[Reading text Boundary: Start]

Tacloban residents begin to rise from the shambles

Photo by Matikas Santos/INQUIRER.net

TACLOBAN CITY, Philippines—Slowly, the people here are trying to pick up the pieces of their shattered lives as the city, flattened only a week ago by the strongest typhoon this year, tried to muster the courage to move on.

While litter and debris dominate the landscape of this provincial capital, pockets of the ravaged city are beginning to come alive.

On Saturday morning—the usual flea market day in the countryside—a few ambulant vendors turned up at the break of dawn on Avenida Veteranos, selling what little they had salvaged from the rubble: vegetables, rootcrops, bananas and oranges, condiments, noodles, used as well as new but water-damaged clothes, and toothpaste.

Small boxes for gift-wrapping shared space with picture frames, plastic bowls and glasses.

[Reading text Boundary: End]

### Prompt 1
In the Tacloban article, on which street did the vendors appear on Saturday morning?
### Prompt 2
Write out the Tacloban article's text between "TACLOBAN CITY, Philippines—Slowly, the" and "clothes, and toothpaste.", inclusive.

[Data block Boundary: Start]

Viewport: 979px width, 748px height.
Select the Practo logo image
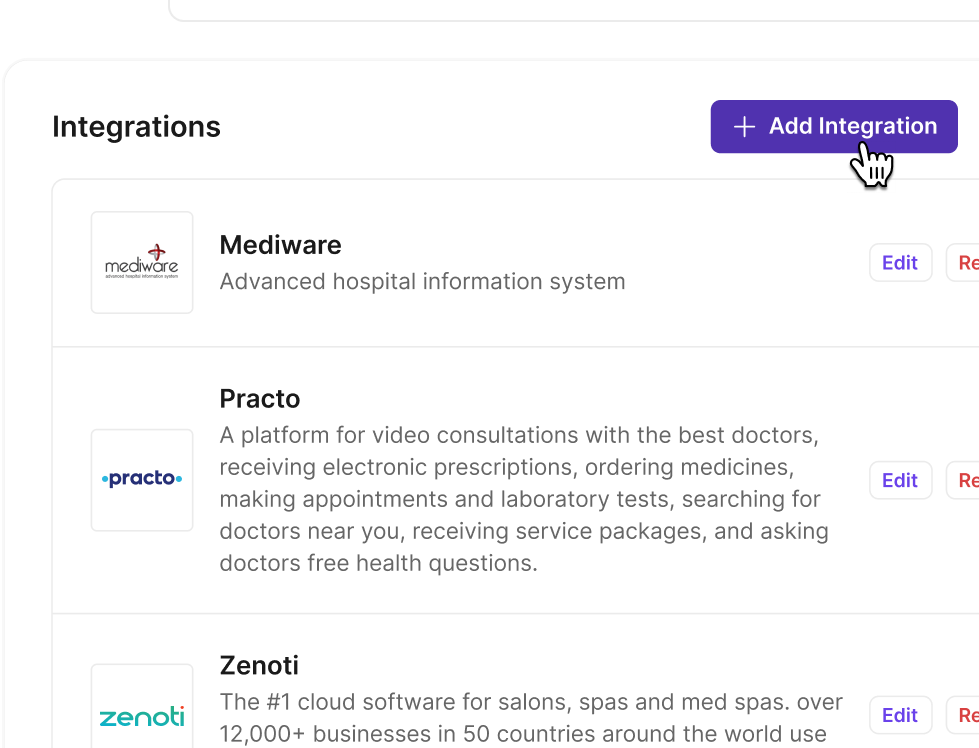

[Data block Boundary: End]

### Written answer 1
Avenida Veteranos

### Written answer 2
TACLOBAN CITY, Philippines—Slowly, the people here are trying to pick up the pieces of their shattered lives as the city, flattened only a week ago by the strongest typhoon this year, tried to muster the courage to move on.

While litter and debris dominate the landscape of this provincial capital, pockets of the ravaged city are beginning to come alive.

On Saturday morning—the usual flea market day in the countryside—a few ambulant vendors turned up at the break of dawn on Avenida Veteranos, selling what little they had salvaged from the rubble: vegetables, rootcrops, bananas and oranges, condiments, noodles, used as well as new but water-damaged clothes, and toothpaste.